Pick up the step-by-step solution on Bill and Ted's Cournot emu equilibrium right after its last sentence and carry it forward.

**Excerpt provided:**
▼▼▼
Step by step solution

01

Find the Cournot Equilibrium Quantities

To start, we need to find out how many emus Bill and Ted decide to raise in Cournot equilibrium. The demand equation is given by \( Q = 150 - P \), which means price \( P = 150 - Q \). With \( q_B \) and \( q_T \) being the quantities raised by Bill and Ted respectively, the total quantity produced \( Q = q_B + q_T \).**Bill's Profit Function:**\[ \pi_B = (P - MC_B)q_B = (150 - Q - 10) q_B = (140 - q_B - q_T) q_B \]**Ted's Profit Function:**\[ \pi_T = (P - MC_T)q_T = (150 - Q - 20) q_T = (130 - q_B - q_T) q_T \]To find the equilibrium, take the derivative of each profit function with respect to its own quantity and set them to zero (first-order conditions).
▲▲▲
**Entries provided:**
▼▼▼
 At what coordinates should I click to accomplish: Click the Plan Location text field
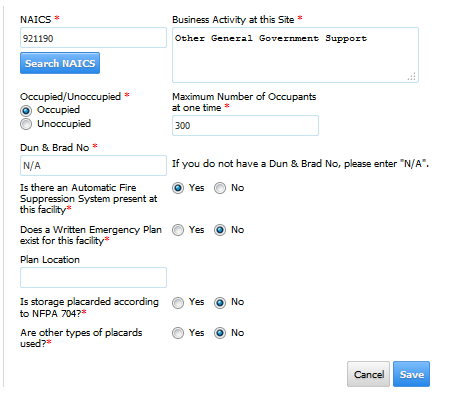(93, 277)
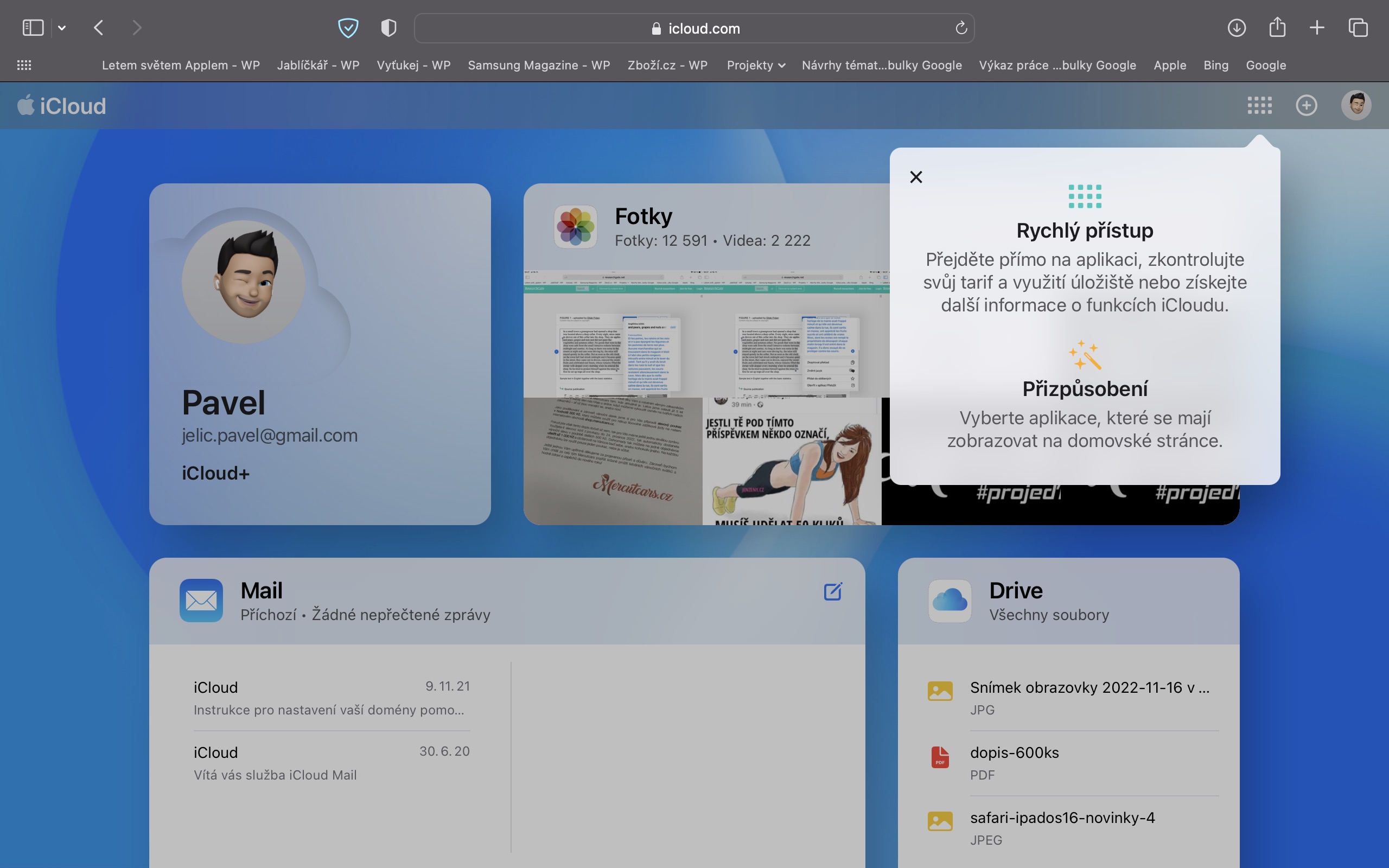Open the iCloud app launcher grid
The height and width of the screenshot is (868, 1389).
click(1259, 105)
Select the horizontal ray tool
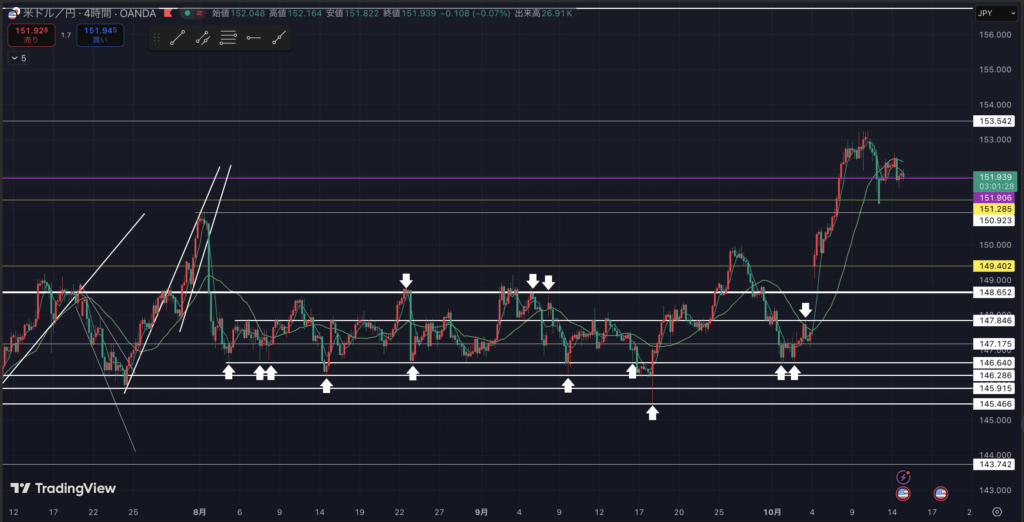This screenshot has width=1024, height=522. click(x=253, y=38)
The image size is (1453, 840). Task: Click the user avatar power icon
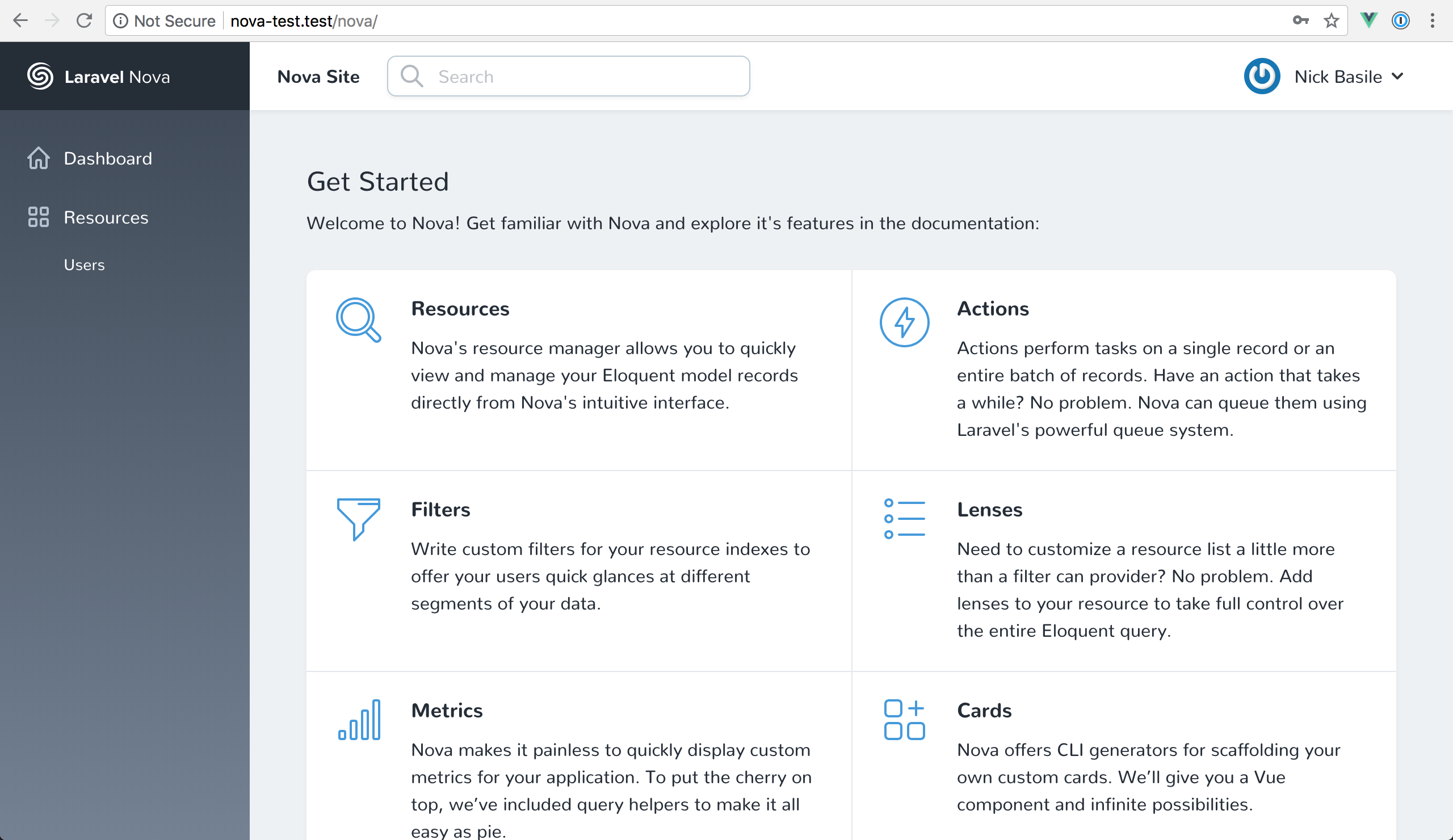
▲▲▲
▼▼▼
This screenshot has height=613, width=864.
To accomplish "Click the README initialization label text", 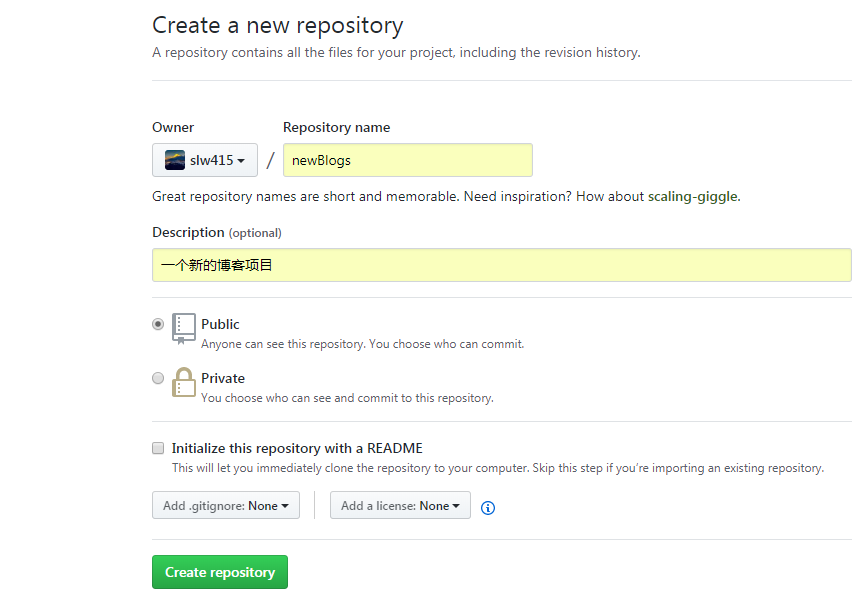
▲▲▲
**Response to this exercise:**
02

Calculate Reaction Functions

From the profit maximization conditions set in the previous step, derive the reaction functions:**Bill's Reaction Function:**\( \frac{\partial \pi_B}{\partial q_B} = 140 - 2q_B - q_T = 0 \)Solving gives:\[ q_B = 70 - \frac{q_T}{2} \]**Ted's Reaction Function:**\( \frac{\partial \pi_T}{\partial q_T} = 130 - 2q_T - q_B = 0 \)Solving gives:\[ q_T = 65 - \frac{q_B}{2} \]
03

Solve the System of Equations

Substitute \( q_T = 65 - \frac{q_B}{2} \) into \( q_B = 70 - \frac{q_T}{2} \) and solve:\[ q_B = 70 - \frac{1}{2}(65 - \frac{q_B}{2}) \]\[ q_B = 70 - \frac{65}{2} + \frac{q_B}{4} \]Rearrange and solve for \( q_B \):\[ \frac{3}{4}q_B = 37.5 \]\[ q_B = 50 \]Substitute back to find \( q_T \):\[ q_T = 65 - \frac{50}{2} = 40 \]In equilibrium, Bill breeds 50 emus and Ted breeds 40 emus.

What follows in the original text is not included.